Welcome to MeriTalk News Briefs, where we bring you all the day’s action that didn’t quite make the headlines. No need to shout about ‘em, but we do feel that they merit talk.
NTIA Seeks to Block Chinese Telecom Firm From U.S. Market
The National Telecommunications and Information Administration (NTIA) said Monday in a filing with the Federal Communications Commission that China Mobile–the world’s largest mobile network operator–should be banned from entering the U.S. market. NTIA head David Redl said in a statement that “concerns about increased risks to U.S. law enforcement and national security interests were unable to be resolved.” The NTIA recommendation to bar China Mobile stems from the company’s 2011 license application to offer telecommunications service from within the United States. The move to block China Mobile’s access to the U.S. market follows ongoing pressure across Congress and the administration to prevent major Chinese telecommunications firms from operating in the United States and working with Federal agencies.

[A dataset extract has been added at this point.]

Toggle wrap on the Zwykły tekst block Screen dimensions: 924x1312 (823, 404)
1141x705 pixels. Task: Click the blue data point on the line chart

Protecting Consumer Data at the Consumer Financial Protection Bureau
The Inspector General (IG) for the Consumer Financial Protection Bureau (CFPB) and Board of Governors of the Federal Reserve System released a brief report on Monday regarding cybersecurity concerns with the CFPB’s Mosaic system. Mosaic is public-facing system used by CFPB to centrally collect, monitor, and respond to complaints about consumer financial products and services. “Overall, the security controls we tested were effective, as were components of the planning, development, and delivery processes used for the system as they relate to the Bureau’s risk management program,” the IG report says. “However, stronger identity and access management controls can ensure that the security control environment for Mosaic remains effective.” The report includes one recommendation, as well as “several matters for management’s consideration in the areas of audit and accountability, contingency planning, and configuration management.” Due to the sensitivity of information security reviews, the full report was not made public.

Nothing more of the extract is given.